Welcher Soziologe hat -- nicht heute, sondern vor 20 Jahren -- die ungeheure Gefahr des Bevölkerungswachstums gesehen? Welcher Regierungsbeamte hat -- nicht heute, sondern vor 20 Jahren -- klar erkannt, daß es kein soziales Problem gibt, das nicht durch uferlos wachsende Bevölkerungsvermehrung ständig verschlimmert würde? Welcher Philosoph hat -- nicht heute, sondern vor 20 Jahren -- darauf hingewiesen, daß bei weiterem Bevölkerungswachstum unter keinen denkbaren Umständen Hoffnung auf ein menschenwürdiges Dasein besteht?
Es wird nun nicht mehr verblüffen.
wenn ich darauf verweise, daß es fast ausschließlich Science-fiction-Autoren waren, die diese Gefahren erkannt, beschrieben und beschrieen haben.

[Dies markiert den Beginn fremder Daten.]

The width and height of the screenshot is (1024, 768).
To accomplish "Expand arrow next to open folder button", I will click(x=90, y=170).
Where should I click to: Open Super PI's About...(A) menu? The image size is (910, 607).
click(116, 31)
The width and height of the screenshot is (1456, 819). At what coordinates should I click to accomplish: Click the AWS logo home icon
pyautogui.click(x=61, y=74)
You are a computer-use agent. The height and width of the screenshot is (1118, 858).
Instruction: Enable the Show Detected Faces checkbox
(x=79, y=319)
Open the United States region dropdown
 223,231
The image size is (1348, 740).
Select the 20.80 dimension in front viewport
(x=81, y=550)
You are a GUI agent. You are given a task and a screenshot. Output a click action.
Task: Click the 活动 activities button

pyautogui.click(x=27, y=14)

Betrachtet man ihre Veröffentlichungen unter diesem Aspekt, so ist es amüsant festzustellen, daß viele meinen. nachdem die Astronauten auf dem Mond gelandet sind, habe die Wissenschaft die Science-fiction eingeholt. Denn nicht die Science-fiction-Bagatelle der Mondlandung, selber ist bedeutungsvoll, sondern die gesellschaftliche Wirkung der Raumfahrt.
In diesem Zusammenhang gebe ich der Versuchung nach, von mir selber und meinen Anfängen als Sciencefiction-Autor zu sprechen.
Im Juli 1939 erschien unter dem Titel »Trends« eine Geschichte von mir, die ich als Jugendlicher geschrieben hatte, Sie handelte von den ersten Mondflügen, die ich in die Jahre zwischen 1973 und 1978 verlegt hatte. (Ich hatte den Auftrieb unterschätzt, den die Raumfahrt durch die deutsche Raketenforschung im Zweiten Weltkrieg erfahren würde.) Meine Prophezeiungen über die Einzelheiten des Unternehmens waren lächerlich falsch, aber sie waren nicht der Kern der Geschichte.
Was die Erzählung wollte und ausmachte, war die Schilderung des sozialen Hintergrunds: Ich beschrieb Entstehung und Ausbruch eines hartnäckigen Widerstands gegen die Idee der Raumfahrt.
Und das war eine neuartige Vision: die Geschichte von Raketenstürmern. Viele Jahre später sagte man mir, daß in all der umfangreichen Raumfahrtliteratur hier zum erstenmal die Möglichkeit eines Widerstands gegen dieses ehrgeizigste Forschungsvorhaben der Geschichte beschrieben worden war. 1939 aber gab es nicht einen Techniker, nicht einen Industriellen, der auch nur, die Möglichkeit der Weltraumforschung, ihrer Risiken und Ausgaben ernsthaft in Betracht gezogen hätte -- einige wenige ausgenommen, wie Willy Ley oder Wernher von Braun, die wohl nicht zufällig auch begeisterte Sciencefiction-Leser waren.
Daß die aufklärerische Bedeutung der Science-fiction bis heute nur von wenigen erkannt wird, hat mit den kindischen Darstellungen zu tun, die unter diesem Etikett unentwegt angeboten werden. Die Comic strips beispielsweise handeln von spärlich bekleideten Mädchen vor mechanischen Geräten, versessen auf mechanischen Sex. Filme stellen riesige Ungeheuer in endloser Reihe dar, die endlos Tokio zerstören. Mary Wollstonecraft Shelleys alter »Frankenstein« erscheint in neuen Auflagen -- das alles wird für Science-fiction gehalten. Auch was im Fernsehen unter dieser Flagge segelt, ist meist nichts anderes als eine Art futuristischer »Gulliver« oder die stumpfsinnige Darstellung psychedelischer Paradiese.
So geht die Ernsthaftigkeit der Sache und ihre Bedeutung in Trivialitäten unter. Doch soll man sich so leicht nicht irreführen lassen. Mit Gags und Sex hat Science-fiction nichts zu tun. Sie ist auch keine Literatur für Kinder, sondern eine für Erwachsene -- in diesem und in jenem Sinne.